== What is needed ==
Write out the lines of the entries below exactly, everything from the line that contains "Task: Open the #RBM hashtag" down to the line that contains "Click the Anonymous", including both of those lines. Leave the pictures out of your answer.

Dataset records
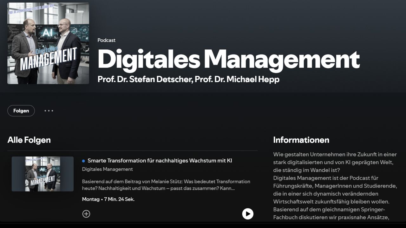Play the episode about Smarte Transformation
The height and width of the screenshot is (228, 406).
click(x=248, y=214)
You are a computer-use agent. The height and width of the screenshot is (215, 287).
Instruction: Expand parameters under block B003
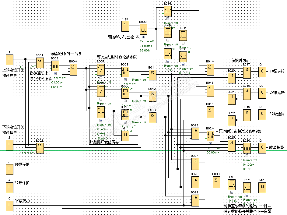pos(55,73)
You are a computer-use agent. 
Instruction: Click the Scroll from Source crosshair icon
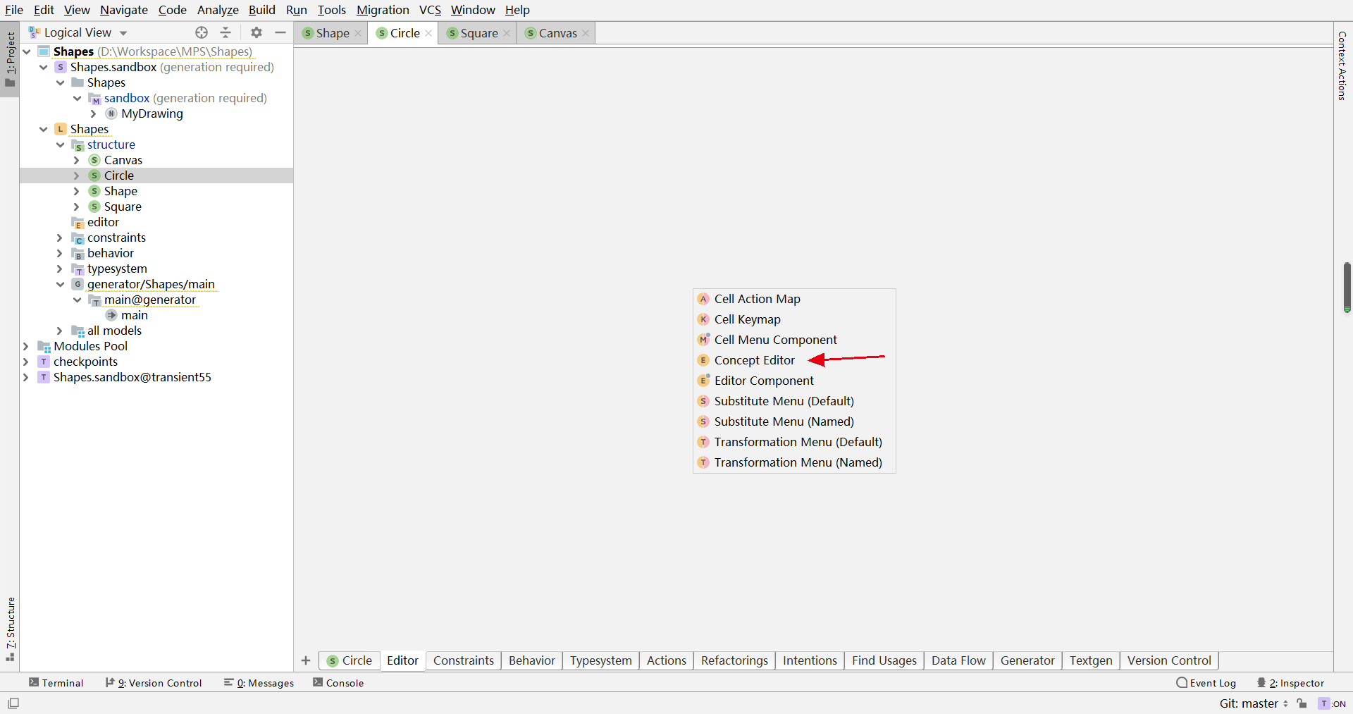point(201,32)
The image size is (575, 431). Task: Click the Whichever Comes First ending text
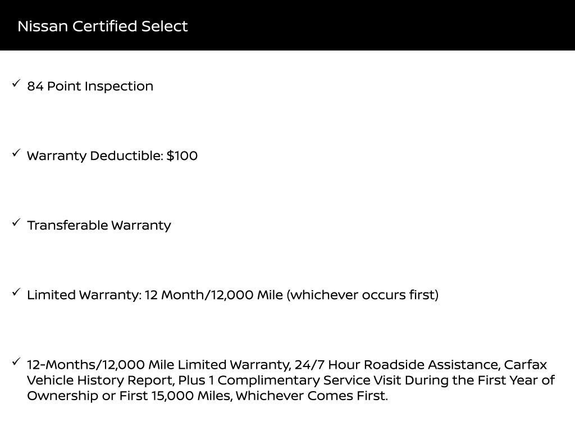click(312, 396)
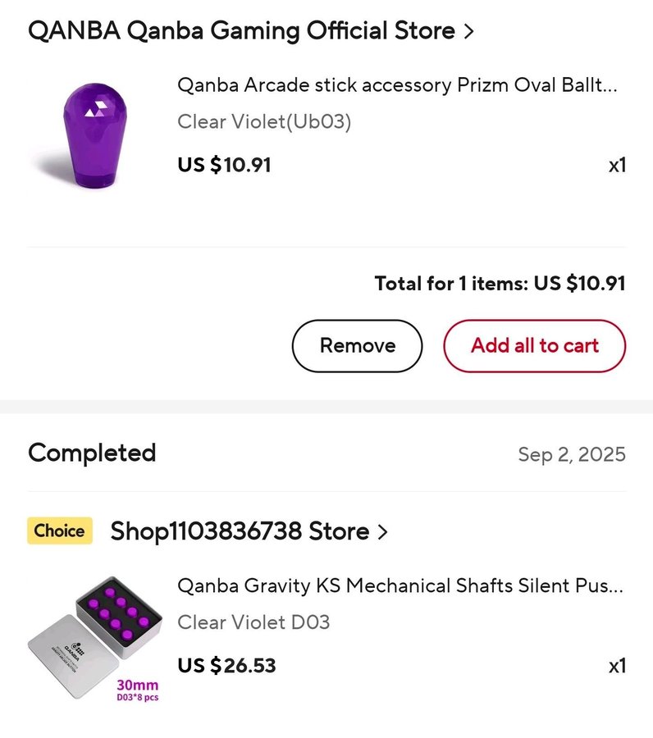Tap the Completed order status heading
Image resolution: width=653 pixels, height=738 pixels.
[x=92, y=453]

==

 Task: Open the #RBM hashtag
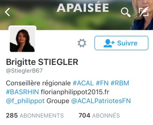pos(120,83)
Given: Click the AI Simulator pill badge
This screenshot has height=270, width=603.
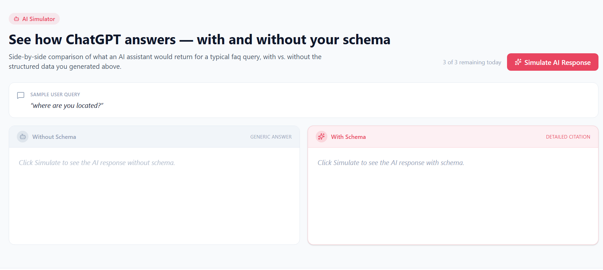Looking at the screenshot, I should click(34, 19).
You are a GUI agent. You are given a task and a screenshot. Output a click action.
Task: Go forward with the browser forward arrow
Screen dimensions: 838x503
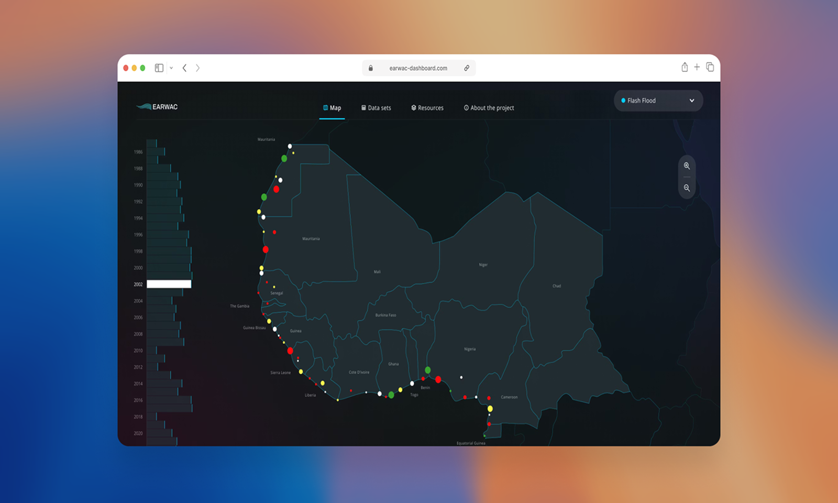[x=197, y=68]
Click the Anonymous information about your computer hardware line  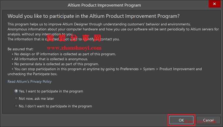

== Result ==
 Task: Open the #RBM hashtag
pos(120,83)
Given: Click the AI Simulator pill badge
This screenshot has height=270, width=603.
Looking at the screenshot, I should click(34, 19).
You are a GUI agent. You are given a task and a screenshot. Output a click action.
Task: Go forward with the browser forward arrow
Screen dimensions: 838x503
[x=197, y=68]
Click the Anonymous information about your computer hardware line  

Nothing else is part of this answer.